*** Opening of Quoted passage ***

CapyDB extends JSON with AI-friendly data types like EmbText, making text embeddings and indexing automatic.
No need for a separate vector DB or embedding service — CapyDB handles chunking, embedding, and indexing asynchronously.

EmbText

EmbText is a specialized data type for storing and embedding text in CapyDB. It enables semantic search capabilities by automatically chunking, embedding, and indexing text.

When stored in the database, the text is processed asynchronously in the background:

The text is chunked based on the specified parameters
Each chunk is embedded using the specified embedding model
The embeddings are indexed for efficient semantic search

Basic Usage

Below is the simplest way to use EmbText:

from capydb import EmbText

# Storing a single text field that you want to embed
document = {
  "field_name": EmbText("Alice is a data scientist with expertise in AI and machine learning. She has led several projects in natural language processing.")
}

This snippet creates an EmbText object containing the text. By default, it uses the text-embedding-3-small model and sensible defaults for chunking and overlap.

Customized Usage

If you have specific requirements (e.g., a different embedding model or particular chunking strategy), customize EmbText by specifying additional parameters:

from capydb import EmbText, EmbModels

document = {
    "field_name": EmbText(
        text="Alice is a data scientist with expertise in AI and machine learning. She has led several projects in natural language processing.",
        emb_model=EmbModels.TEXT_EMBEDDING_3_LARGE,  # Change the default model
        max_chunk_size=200,                          # Configure chunk sizes
        chunk_overlap=20,                            # Overlap between chunks
        is_separator_regex=False,                    # Are separators plain strings or regex?
        separators=[
            "\n\n",
            "\n",
        ],
        keep_separator=False,                        # Keep or remove the separator in chunks
    )
}

Parameter Reference

Parameter	Description
text	The core content for `EmbText`. This text is automatically chunked and embedded for semantic search.
emb_model	Which embedding model to use. Defaults to `text-embedding-3-small`. You can choose from other supported models, such as `text-embedding-3-large`.
max_chunk_size	Maximum character length of each chunk. Larger chunks reduce the total chunk count but may reduce search efficiency (due to bigger embeddings).
chunk_overlap	Overlapping character count between consecutive chunks, useful for preserving context at chunk boundaries.
is_separator_regex	Whether to treat each separator in `separators` as a regular expression. Defaults to `False`.
separators	A list of separator strings (or regex patterns) used to split the text. For instance, `["\n\n", "\n"]` can split paragraphs or single lines.
keep_separator	If `True`, separators remain in the chunked text. If `False`, they are stripped out.
chunks	Auto-generated by the database after the text is processed. It is not set by the user, and is available only after embedding completes.

How It Works

Whenever you insert a document containing EmbText into CapyDB, three main steps happen asynchronously:

Chunking
The text is divided into chunks based on max_chunk_size, chunk_overlap, and any specified separators. This ensures the text is broken down into optimally sized segments.

*** Close of Quoted passage ***
*** Opening of Records supplied ***

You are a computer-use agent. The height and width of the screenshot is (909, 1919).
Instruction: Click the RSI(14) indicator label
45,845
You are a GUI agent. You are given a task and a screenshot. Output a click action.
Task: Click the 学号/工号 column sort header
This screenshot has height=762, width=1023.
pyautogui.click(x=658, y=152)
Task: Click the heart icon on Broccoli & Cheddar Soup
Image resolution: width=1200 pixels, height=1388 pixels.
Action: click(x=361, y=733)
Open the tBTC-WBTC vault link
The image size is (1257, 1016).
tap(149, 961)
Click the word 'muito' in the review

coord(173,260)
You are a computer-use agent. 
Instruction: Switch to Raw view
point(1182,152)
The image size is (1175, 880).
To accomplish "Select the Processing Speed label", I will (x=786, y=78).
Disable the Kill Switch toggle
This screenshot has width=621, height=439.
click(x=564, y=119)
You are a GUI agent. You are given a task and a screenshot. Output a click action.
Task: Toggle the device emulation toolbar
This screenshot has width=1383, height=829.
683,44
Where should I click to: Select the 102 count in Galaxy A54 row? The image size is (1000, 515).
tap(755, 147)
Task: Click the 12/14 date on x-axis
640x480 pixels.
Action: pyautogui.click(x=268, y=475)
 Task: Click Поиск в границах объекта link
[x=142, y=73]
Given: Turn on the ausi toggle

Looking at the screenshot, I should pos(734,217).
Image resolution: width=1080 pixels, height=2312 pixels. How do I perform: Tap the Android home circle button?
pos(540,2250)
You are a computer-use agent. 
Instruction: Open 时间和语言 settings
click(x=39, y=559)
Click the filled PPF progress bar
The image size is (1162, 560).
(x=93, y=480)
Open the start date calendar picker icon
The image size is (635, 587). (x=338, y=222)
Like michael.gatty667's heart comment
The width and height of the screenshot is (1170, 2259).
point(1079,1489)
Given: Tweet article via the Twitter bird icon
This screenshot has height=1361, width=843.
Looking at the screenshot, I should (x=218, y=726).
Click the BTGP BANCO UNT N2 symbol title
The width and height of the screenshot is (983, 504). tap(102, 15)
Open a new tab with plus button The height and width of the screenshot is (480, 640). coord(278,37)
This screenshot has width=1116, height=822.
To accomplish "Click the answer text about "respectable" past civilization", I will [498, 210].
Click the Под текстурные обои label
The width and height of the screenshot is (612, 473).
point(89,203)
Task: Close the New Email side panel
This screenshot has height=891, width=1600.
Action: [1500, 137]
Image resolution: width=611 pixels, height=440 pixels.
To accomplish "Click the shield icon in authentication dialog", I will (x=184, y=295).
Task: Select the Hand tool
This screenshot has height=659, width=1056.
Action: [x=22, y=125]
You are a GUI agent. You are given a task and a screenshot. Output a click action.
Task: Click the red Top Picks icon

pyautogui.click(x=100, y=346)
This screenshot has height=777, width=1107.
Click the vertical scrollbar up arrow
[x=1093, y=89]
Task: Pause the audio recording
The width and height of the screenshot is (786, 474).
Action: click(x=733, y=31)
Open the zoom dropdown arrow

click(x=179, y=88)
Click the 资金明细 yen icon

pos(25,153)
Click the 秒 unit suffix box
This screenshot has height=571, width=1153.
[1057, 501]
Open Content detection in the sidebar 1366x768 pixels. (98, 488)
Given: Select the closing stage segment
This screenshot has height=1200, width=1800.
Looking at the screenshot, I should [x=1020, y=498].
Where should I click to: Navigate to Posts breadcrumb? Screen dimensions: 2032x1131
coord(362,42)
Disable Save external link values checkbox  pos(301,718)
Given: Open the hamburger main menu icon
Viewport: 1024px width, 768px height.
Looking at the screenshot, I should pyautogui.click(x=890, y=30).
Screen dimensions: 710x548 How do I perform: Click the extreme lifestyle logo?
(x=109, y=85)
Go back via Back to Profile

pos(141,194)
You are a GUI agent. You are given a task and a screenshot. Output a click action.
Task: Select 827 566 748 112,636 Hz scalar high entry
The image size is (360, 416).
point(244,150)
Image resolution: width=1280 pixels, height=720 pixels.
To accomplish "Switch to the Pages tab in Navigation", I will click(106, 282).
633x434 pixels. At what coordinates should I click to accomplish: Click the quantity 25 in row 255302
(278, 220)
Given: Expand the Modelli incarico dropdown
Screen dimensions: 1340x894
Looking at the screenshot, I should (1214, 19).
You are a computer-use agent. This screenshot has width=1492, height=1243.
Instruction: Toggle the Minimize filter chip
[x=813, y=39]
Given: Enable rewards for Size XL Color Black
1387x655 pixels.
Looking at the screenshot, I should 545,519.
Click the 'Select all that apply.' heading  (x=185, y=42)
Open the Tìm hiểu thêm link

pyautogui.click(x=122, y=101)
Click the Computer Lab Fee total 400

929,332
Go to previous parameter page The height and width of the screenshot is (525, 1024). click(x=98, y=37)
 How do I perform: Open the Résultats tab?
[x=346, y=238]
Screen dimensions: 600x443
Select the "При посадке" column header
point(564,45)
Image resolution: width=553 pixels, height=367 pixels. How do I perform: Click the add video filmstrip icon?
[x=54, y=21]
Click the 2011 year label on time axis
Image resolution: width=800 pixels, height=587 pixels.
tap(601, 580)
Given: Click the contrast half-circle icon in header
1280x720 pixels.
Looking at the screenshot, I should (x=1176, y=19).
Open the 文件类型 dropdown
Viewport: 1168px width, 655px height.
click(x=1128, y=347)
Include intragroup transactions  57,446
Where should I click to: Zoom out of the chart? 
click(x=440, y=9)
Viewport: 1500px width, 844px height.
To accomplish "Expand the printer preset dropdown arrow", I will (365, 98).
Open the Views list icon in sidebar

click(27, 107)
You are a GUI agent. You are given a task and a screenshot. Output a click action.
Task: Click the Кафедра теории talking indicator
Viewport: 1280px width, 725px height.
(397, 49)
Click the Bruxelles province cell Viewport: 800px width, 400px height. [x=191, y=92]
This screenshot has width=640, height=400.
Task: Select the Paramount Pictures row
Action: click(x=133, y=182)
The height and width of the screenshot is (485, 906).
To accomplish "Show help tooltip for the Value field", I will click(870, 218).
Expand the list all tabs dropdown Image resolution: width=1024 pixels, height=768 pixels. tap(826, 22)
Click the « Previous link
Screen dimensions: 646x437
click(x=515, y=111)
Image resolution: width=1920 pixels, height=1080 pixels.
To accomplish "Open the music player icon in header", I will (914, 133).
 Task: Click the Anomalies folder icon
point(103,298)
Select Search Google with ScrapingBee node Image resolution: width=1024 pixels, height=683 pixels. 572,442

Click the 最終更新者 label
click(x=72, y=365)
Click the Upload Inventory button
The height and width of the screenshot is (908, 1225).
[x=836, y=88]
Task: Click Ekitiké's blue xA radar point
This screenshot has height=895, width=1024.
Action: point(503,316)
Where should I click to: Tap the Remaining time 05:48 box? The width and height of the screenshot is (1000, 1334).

*** Close of Records supplied ***

▶ **What you are asked to do**: Can you pick up the CapyDB EmbText documentation after its final sentence and continue it?

▶ **Result for this task**:
Embedding
Each chunk is transformed into a vector representation using the specified emb_model. This step captures the semantic essence of the text.
Indexing
The embeddings are indexed for efficient semantic search. Because these steps occur in the background, you get immediate responses to your write operations, but actual query availability may lag slightly behind the write.

Accessing Generated Chunks

The chunks attribute is auto-added by the database after the text finishes embedding and indexing. For instance:

# Assume this EmbText has been inserted and processed
emb_text = document["field_name"]  

print(emb_text.text)
# "Alice is a data scientist with expertise in AI and machine learning. She has led several projects in natural language processing."

print(emb_text.chunks)
# [
#   "Alice is a data scientist",
#   "with expertise in AI",
#   "and machine learning.",
#   "She has led several projects",
#   "in natural language processing."
# ]

Usage in Nested Fields

EmbText can be embedded anywhere in your document, including nested objects:

document = {
  "profile": {
    "name": "Bob",
    "bio": EmbText(
      "Bob has over a decade of experience in AI, focusing on neural networks and deep learning."
    )
  }
}

EmbImage

EmbImage is a specialized data type for storing and processing images in CapyDB. It enables multimodal capabilities by storing images that can be:

Processed by vision models to extract textual descriptions
Embedded for vector search (using the extracted descriptions)
Stored alongside other document data

When stored in the database, the image is processed asynchronously in the background:

If a vision model is specified, the image is analyzed to generate textual descriptions
If an embedding model is specified, these descriptions are embedded for semantic search
The results are stored in the 'chunks' property

Basic Usage

Below is the simplest way to use EmbImage:

from capydb import EmbImage
import base64

# Read an image file and convert to base64
with open("path/to/image.jpg", "rb") as f:
    image_data = base64.b64encode(f.read()).decode("utf-8")

# Storing a single image field
document = {
    "title": "Product Image",
    "image": EmbImage(image_data)
}

This snippet creates an EmbImage object containing your base64-encoded image data. By default, no specific models are set and all other parameters remain optional.

Customized Usage

If you have specific requirements (e.g., using a particular embedding or vision model), customize EmbImage by specifying additional parameters:

from capydb import EmbImage, EmbModels, VisionModels
import base64

# Read an image file and convert to base64
with open("path/to/image.jpg", "rb") as f:
    image_data = base64.b64encode(f.read()).decode("utf-8")

document = {
    "title": "Product Image",
    "description": "Our latest product",
    "image": EmbImage(
        data=image_data,                                  # Base64-encoded image
        vision_model=VisionModels.GPT_4O,                 # Vision model for analysis
        emb_model=EmbModels.TEXT_EMBEDDING_3_SMALL,       # For embedding descriptions
        max_chunk_size=200,                               # Configure chunk sizes
        chunk_overlap=20,                                 # Overlap between chunks
        is_separator_regex=False,                         # Are separators plain strings or regex?
        separators=["\n\n", "\n"],                        # Separators for chunking
        keep_separator=False                              # Keep or remove separators
    )
}

Parameter Reference

Parameter	Description
data	The base64 encoded image data. This image is processed and embedded for semantic search.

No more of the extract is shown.